Appeal, by permission, from an order of the County Court of Franklin County (Lawliss, J.), entered October 1, 2004, which denied defendant's motion pursuant to CPL 440.10 to vacate the judgment convicting him of the crimes of vehicular manslaughter in the second degree and driving while intoxicated (two counts) and the traffic infraction of failure to keep right, without a hearing.
On his direct appeal, one of defendant's arguments was that the evidence was not legally sufficient to establish his guilt of vehicular manslaughter in the second degree. For the reasons expressed in our previous decision, we disagreed (8 A.D.3d 894, 896, 779 N.Y.S.2d 271 [2004], lv. denied 3 N.Y.3d 680, 784 N.Y.S.2d 18, 817 N.E.2d 836 [2004] ). During the pendency of the direct appeal, defendant, pro se, moved pursuant to CPL 440.10 to vacate the judgment of conviction based on ineffective assistance of counsel. County Court, without holding a hearing, denied his motion and defendant appeals by permission of this Court.

#####

Requests
- a) Rewrite the court opinion starting with "On his direct" and going on through "of this Court.", putting "first appeal" in place of "direct appeal".
- b) Pick up the court opinion after its last sentence and carry it on.

Recorded information
#####

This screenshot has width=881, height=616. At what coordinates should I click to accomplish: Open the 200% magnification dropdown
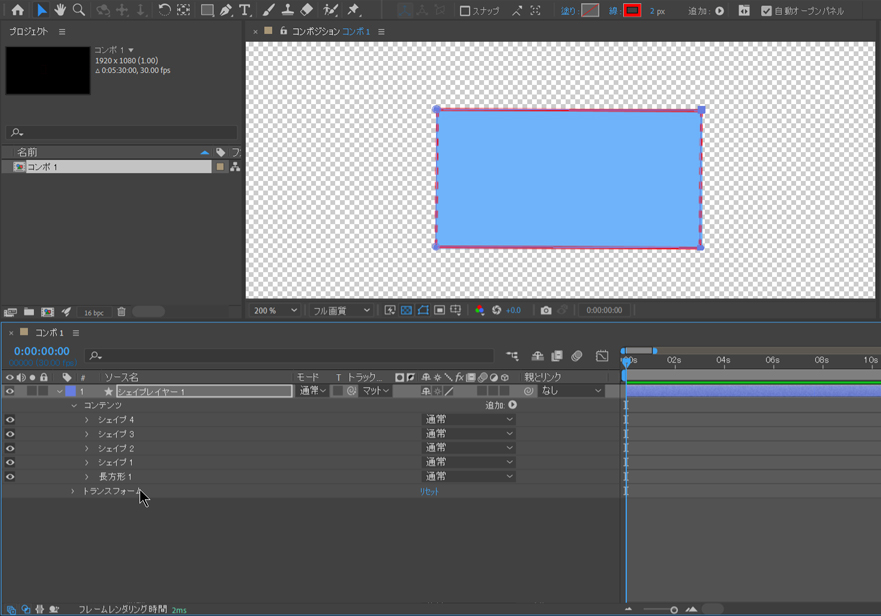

#####

Task responses
- a)
On his first appeal, one of defendant's arguments was that the evidence was not legally sufficient to establish his guilt of vehicular manslaughter in the second degree. For the reasons expressed in our previous decision, we disagreed (8 A.D.3d 894, 896, 779 N.Y.S.2d 271 [2004], lv. denied 3 N.Y.3d 680, 784 N.Y.S.2d 18, 817 N.E.2d 836 [2004] ). During the pendency of the first appeal, defendant, pro se, moved pursuant to CPL 440.10 to vacate the judgment of conviction based on ineffective assistance of counsel. County Court, without holding a hearing, denied his motion and defendant appeals by permission of this Court.

- b)
A single error of otherwise competent trial counsel does not generally deprive a defendant of his or her constitutional right to the effective assistance of counsel (see People v. Turner, 5 N.Y.3d 476, 480-481, 806 N.Y.S.2d 154, 840 N.E.2d 123 [2005] ). Only where the single failing is of such prejudicial magnitude that there exists a reasonable likelihood of a different outcome is defendant deprived of his or her constitutional rights (see People v. Caban, 5 N.Y.3d 143, 152, 800 N.Y.S.2d 70, 833 N.E.2d 213 [2005]; People v. Douglas, 296 A.D.2d 656, 657, 746 N.Y.S.2d 72 [2002], lv. denied 99 N.Y.2d 535, 752 N.Y.S.2d 595, 782 N.E.2d 573 [2002] ). Here, defendant's single assertion of error is that trial counsel failed to use a letter in his possession from the People's pathologist, in which the latter, among other things, stated that he was “unable to determine if the head injuries were caused by the accident or shortly before the accident” to impeach the pathologist's trial testimony that the victim sustained a concussion in the accident. However, through cross-examination of the pathologist, defense counsel got him to acknowledge that the victim's concussion could have occurred from any number of events involving the victim prior to the accident. As the witness had already admitted what the letter would reveal, failure to use the letter does not constitute overwhelmingly prejudicial error (see People v. Nickel, 14 A.D.3d 869, 872, 788 N.Y.S.2d 274 [2005], lv. denied 4 N.Y.3d 834, 796 N.Y.S.2d 589, 829 N.E.2d 682 [2005] ). Moreover, as limited by the record before us, we conclude that counsel's performance met the objective standard of reasonable and meaningful representation (see People v. Baldi, 54 N.Y.2d 137, 147, 444 N.Y.S.2d 893, 429 N.E.2d 400 [1981] ). Accordingly, we conclude that County Court properly denied defendant's motion without a hearing (see CPL 440.30[4][a] ).
ORDERED that the order is affirmed.
MUGGLIN, J.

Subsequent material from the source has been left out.